> [Exercise brief]:
Report how many lines of these entries hold the string "will"; reply with the number alone.

Segment Start: The input

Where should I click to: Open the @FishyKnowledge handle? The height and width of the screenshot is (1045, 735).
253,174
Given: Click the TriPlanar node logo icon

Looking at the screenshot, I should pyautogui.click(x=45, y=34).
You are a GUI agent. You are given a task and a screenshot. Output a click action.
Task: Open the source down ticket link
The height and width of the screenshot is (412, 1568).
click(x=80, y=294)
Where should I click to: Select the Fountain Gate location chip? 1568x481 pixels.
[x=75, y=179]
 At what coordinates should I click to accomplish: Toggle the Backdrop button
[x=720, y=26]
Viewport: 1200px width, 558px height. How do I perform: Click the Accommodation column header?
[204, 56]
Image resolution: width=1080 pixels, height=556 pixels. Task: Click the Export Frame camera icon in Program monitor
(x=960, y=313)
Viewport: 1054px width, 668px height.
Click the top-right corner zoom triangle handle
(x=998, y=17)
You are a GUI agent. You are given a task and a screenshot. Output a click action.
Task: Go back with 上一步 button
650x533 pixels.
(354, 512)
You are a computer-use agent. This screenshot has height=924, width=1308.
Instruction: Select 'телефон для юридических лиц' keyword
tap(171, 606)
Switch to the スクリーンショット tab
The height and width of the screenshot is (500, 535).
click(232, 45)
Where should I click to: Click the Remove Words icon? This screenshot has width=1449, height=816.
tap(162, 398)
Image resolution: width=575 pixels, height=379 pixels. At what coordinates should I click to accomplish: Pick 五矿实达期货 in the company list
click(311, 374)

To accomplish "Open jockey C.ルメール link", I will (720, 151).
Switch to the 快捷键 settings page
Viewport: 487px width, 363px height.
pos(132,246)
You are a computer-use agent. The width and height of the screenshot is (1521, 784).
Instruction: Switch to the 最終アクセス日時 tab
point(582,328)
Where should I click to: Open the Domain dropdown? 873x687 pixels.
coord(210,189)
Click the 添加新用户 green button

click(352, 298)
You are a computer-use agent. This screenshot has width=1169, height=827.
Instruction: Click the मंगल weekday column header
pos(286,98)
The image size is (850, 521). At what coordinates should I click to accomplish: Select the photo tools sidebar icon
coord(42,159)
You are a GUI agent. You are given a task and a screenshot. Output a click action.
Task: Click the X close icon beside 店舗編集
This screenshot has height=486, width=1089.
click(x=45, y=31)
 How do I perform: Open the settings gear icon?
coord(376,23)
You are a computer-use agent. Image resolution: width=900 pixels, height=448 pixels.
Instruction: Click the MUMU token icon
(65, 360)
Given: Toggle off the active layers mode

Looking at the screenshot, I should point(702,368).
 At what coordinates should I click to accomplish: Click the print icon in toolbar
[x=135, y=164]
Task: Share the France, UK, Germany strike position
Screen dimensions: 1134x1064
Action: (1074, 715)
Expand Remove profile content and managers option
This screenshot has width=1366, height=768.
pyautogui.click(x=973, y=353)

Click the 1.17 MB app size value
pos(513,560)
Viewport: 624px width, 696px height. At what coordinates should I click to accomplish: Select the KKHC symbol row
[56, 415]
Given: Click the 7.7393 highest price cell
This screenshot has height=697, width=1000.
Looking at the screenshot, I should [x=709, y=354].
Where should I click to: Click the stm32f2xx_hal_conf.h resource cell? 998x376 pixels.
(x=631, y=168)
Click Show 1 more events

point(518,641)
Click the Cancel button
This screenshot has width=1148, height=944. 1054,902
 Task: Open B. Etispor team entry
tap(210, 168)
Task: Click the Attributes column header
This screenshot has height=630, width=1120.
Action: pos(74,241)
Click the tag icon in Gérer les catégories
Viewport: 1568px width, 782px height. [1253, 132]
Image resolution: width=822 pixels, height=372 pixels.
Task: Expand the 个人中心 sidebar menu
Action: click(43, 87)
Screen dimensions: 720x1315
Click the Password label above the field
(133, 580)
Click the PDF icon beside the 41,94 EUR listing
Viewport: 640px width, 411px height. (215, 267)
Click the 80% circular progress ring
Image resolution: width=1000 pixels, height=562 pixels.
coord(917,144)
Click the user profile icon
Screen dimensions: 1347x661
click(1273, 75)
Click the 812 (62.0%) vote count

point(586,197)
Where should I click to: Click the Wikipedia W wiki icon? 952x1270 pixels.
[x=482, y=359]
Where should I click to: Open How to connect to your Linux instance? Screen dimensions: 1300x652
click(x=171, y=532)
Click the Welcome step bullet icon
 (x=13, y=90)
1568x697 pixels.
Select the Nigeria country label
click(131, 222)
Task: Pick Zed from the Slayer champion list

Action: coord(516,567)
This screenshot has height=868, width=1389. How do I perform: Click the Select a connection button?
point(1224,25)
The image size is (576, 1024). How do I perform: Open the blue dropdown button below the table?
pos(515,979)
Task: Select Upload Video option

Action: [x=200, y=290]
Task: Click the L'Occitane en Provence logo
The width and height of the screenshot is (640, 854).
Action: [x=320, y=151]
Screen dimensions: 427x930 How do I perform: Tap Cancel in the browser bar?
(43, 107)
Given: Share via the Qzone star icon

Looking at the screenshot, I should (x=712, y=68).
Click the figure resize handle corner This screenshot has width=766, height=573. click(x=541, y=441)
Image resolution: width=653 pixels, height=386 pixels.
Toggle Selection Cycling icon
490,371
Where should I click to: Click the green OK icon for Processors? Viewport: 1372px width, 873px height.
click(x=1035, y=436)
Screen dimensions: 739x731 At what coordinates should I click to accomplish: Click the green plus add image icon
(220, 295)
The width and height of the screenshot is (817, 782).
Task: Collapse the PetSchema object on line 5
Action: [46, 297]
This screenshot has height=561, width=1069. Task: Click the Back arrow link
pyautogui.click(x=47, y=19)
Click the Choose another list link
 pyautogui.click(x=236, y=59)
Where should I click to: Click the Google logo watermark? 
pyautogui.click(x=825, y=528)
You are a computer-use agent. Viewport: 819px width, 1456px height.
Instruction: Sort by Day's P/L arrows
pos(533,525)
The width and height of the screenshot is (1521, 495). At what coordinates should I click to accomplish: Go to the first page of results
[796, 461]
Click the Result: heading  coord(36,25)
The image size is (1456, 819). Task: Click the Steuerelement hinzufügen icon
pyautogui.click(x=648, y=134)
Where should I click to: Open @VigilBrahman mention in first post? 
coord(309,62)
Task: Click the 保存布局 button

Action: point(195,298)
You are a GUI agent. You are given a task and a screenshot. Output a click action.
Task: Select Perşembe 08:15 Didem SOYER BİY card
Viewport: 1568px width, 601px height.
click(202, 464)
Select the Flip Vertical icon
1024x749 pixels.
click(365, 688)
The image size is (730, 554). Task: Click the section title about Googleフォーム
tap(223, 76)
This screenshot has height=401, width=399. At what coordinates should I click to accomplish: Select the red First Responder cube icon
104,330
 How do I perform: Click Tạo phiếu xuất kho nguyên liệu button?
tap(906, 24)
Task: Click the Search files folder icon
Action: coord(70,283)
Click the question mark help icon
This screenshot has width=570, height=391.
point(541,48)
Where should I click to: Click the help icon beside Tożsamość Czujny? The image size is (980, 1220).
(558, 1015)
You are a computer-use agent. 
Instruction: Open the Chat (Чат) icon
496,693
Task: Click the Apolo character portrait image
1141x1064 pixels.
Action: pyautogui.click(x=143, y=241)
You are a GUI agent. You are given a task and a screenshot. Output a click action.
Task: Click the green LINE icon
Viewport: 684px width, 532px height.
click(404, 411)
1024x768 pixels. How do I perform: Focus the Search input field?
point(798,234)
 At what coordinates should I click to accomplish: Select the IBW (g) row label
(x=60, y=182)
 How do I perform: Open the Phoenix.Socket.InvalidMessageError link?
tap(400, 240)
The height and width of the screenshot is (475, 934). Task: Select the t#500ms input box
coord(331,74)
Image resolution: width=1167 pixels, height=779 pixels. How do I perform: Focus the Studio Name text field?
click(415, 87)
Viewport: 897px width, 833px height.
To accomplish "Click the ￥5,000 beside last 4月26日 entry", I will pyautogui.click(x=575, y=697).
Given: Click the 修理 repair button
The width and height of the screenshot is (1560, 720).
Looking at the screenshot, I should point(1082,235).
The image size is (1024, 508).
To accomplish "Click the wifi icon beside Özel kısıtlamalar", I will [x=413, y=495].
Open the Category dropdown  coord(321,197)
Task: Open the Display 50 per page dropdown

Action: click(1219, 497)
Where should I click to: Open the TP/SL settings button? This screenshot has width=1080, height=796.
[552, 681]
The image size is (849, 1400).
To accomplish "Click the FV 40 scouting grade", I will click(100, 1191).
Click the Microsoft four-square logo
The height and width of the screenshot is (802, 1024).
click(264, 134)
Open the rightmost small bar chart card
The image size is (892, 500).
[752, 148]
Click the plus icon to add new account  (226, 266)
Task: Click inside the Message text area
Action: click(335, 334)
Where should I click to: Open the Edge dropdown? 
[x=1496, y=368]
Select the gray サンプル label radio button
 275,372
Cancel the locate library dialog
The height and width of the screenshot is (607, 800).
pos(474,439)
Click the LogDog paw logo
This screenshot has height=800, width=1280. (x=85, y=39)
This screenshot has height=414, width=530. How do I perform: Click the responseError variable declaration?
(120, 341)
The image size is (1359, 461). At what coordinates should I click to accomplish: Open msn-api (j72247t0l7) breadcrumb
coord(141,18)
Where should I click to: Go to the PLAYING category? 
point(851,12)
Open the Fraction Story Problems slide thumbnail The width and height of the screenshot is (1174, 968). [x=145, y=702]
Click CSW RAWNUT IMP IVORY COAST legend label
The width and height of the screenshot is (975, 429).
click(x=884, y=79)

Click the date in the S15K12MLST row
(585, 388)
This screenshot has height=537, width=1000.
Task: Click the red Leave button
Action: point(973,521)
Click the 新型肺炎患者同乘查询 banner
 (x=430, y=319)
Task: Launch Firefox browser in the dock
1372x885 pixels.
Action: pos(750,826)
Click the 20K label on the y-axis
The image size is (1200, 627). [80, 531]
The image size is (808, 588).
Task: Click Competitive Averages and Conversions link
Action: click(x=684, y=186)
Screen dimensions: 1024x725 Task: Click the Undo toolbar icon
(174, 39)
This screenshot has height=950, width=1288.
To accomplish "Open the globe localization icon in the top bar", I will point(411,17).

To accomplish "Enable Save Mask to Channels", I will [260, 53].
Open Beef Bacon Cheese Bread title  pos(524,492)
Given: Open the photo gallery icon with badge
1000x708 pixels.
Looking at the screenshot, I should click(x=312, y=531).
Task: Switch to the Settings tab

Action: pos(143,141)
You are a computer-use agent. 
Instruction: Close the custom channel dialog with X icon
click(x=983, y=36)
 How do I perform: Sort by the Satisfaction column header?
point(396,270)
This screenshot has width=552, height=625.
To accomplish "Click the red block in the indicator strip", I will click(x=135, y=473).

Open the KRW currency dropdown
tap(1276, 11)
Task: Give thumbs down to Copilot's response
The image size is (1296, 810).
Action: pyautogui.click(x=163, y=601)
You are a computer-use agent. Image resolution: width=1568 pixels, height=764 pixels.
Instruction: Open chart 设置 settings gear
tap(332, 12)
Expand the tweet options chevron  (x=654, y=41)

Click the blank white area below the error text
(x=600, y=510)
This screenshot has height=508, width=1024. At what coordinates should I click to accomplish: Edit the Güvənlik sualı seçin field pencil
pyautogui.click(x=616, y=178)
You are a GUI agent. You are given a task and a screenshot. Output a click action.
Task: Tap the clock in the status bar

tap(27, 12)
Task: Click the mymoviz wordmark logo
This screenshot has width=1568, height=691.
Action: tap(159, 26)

Segment End: The input

> [Answer box]:
7